Task to complete >>
Scan the data beneath this task and copy each line that includes "will".

Start of Data

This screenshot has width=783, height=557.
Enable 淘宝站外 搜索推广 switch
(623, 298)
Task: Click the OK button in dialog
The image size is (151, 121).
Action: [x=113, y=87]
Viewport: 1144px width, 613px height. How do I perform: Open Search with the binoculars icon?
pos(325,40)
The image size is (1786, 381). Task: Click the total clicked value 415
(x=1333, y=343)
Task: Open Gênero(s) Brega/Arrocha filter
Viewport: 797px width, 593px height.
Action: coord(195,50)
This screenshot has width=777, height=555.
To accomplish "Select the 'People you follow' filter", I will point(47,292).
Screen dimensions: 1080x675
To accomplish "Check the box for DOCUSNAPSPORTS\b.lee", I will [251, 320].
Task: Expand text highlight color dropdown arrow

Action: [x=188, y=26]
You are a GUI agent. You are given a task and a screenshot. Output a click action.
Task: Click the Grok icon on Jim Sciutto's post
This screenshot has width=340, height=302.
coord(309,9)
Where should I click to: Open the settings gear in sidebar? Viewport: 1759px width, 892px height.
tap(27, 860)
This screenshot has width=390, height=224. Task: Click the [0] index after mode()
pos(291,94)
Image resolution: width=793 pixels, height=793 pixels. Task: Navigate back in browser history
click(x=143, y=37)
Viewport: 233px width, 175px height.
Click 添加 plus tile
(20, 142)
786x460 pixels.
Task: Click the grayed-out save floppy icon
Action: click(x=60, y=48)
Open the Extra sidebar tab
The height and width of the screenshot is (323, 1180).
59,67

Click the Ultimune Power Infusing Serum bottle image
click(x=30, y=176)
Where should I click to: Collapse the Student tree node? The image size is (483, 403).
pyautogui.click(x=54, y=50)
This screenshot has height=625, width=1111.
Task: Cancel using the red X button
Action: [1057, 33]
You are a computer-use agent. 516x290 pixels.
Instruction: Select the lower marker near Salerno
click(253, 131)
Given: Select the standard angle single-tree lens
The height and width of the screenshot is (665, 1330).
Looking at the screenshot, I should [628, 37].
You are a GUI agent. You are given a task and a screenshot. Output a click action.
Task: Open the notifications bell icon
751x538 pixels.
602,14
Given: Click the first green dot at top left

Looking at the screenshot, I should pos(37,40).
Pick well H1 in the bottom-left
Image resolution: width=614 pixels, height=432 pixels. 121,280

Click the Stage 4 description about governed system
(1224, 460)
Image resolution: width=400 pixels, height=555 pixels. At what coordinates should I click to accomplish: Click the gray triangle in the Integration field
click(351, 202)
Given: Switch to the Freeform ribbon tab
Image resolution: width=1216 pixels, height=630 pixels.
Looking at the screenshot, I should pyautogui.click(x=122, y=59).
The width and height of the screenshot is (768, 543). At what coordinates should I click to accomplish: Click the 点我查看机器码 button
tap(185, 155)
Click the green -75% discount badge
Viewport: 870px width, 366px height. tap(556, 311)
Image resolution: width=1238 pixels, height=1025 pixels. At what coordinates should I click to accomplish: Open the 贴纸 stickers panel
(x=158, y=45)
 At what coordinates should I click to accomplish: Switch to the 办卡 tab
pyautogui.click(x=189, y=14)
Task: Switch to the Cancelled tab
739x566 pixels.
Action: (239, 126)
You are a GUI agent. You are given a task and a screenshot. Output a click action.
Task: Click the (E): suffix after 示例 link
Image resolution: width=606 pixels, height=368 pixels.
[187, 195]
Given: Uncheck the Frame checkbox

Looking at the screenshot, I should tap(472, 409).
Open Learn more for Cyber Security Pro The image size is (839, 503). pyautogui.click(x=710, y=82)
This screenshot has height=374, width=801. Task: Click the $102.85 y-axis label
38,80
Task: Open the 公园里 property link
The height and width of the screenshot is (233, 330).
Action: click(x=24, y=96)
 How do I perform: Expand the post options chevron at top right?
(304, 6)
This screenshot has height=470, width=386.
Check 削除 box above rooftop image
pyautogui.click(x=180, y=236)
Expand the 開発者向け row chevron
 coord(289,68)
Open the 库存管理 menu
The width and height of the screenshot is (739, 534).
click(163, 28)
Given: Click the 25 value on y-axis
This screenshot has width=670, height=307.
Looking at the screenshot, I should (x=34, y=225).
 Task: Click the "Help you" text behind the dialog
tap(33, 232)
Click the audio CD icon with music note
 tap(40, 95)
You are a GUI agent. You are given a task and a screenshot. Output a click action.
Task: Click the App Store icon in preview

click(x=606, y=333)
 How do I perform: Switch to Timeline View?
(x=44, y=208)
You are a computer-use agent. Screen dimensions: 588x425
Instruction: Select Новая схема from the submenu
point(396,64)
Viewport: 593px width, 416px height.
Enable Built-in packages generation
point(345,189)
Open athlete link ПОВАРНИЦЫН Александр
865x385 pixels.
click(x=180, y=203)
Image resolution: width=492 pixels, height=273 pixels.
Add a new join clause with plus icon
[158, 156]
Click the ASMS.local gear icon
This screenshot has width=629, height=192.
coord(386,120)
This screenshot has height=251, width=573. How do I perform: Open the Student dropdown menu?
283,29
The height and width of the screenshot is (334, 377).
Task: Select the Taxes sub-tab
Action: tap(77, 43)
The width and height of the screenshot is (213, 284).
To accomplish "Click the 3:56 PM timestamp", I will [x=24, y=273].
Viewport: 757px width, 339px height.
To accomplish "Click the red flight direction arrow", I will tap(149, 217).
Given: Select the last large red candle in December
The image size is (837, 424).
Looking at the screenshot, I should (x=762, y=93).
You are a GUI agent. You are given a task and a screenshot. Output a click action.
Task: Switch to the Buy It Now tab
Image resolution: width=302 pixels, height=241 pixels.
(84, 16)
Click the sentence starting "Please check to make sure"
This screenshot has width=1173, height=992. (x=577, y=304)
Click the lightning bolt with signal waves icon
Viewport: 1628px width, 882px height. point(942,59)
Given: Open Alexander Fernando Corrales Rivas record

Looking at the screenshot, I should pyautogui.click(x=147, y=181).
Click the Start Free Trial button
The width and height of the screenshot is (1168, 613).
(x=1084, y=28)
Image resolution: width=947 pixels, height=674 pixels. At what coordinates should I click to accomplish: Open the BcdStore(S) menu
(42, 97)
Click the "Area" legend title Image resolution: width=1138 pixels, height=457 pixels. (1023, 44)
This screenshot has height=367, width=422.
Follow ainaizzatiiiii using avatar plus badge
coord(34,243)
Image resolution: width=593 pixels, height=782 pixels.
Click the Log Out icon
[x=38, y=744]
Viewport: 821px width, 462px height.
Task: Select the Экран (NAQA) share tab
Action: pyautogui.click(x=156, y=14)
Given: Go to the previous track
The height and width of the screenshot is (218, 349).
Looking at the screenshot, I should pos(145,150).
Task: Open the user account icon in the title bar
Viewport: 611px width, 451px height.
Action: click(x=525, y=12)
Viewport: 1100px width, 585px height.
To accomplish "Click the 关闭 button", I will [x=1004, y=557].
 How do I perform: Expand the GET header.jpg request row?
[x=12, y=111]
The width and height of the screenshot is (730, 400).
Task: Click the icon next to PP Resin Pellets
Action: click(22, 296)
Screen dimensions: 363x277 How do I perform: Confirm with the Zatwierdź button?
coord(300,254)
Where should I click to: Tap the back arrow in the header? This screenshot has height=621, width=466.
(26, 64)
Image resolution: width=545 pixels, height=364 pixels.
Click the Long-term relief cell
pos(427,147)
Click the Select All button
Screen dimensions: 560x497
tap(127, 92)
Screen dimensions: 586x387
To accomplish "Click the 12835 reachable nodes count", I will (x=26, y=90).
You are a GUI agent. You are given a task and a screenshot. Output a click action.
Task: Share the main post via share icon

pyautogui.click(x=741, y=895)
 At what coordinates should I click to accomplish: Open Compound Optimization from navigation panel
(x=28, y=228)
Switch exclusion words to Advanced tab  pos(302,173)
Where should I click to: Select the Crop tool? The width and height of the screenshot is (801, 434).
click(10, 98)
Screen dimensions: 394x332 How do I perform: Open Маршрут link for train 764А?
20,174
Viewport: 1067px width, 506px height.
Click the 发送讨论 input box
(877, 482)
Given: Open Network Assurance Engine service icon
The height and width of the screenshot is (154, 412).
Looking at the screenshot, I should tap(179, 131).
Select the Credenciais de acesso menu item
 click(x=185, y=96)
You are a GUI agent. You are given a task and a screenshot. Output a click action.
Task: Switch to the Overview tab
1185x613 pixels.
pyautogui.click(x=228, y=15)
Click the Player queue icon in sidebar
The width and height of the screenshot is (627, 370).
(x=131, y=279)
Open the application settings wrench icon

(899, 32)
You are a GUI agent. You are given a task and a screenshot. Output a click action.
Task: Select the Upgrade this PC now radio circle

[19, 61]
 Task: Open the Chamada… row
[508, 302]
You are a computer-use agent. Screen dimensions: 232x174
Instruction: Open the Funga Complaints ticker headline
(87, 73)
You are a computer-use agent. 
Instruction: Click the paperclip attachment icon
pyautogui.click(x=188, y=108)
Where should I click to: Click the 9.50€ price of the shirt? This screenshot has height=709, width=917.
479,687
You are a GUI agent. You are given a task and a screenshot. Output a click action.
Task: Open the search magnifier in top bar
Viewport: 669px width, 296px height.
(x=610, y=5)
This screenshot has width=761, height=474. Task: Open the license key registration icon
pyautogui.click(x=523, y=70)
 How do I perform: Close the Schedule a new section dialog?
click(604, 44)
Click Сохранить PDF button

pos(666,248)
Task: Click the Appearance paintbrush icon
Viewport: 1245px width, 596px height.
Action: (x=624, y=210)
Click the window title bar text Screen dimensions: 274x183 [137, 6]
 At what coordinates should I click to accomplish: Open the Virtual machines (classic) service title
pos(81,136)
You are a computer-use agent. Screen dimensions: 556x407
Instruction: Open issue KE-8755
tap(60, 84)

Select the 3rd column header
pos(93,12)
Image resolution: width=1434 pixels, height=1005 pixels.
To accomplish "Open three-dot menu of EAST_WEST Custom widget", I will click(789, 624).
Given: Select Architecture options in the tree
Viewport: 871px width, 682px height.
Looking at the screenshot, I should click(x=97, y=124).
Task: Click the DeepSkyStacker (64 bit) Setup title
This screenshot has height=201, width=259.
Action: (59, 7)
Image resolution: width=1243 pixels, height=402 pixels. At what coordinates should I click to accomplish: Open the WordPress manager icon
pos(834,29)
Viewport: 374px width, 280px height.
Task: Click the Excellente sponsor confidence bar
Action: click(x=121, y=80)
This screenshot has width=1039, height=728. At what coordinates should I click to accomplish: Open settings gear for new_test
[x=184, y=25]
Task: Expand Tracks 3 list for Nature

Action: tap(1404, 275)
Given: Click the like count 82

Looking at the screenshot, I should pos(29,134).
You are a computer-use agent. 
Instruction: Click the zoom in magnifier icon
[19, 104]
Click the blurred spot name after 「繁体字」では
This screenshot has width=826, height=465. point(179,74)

End of Data

Output >>
To accomplish "Select the 'People you follow' filter", I will point(47,292).
To accomplish "Check the box for DOCUSNAPSPORTS\b.lee", I will [251, 320].
To accomplish "Click the 3:56 PM timestamp", I will [x=24, y=273].
To accomplish "Click the red flight direction arrow", I will tap(149, 217).
To accomplish "Click the 关闭 button", I will [x=1004, y=557].
To accomplish "Click the 12835 reachable nodes count", I will (x=26, y=90).
To accomplish "Open three-dot menu of EAST_WEST Custom widget", I will click(789, 624).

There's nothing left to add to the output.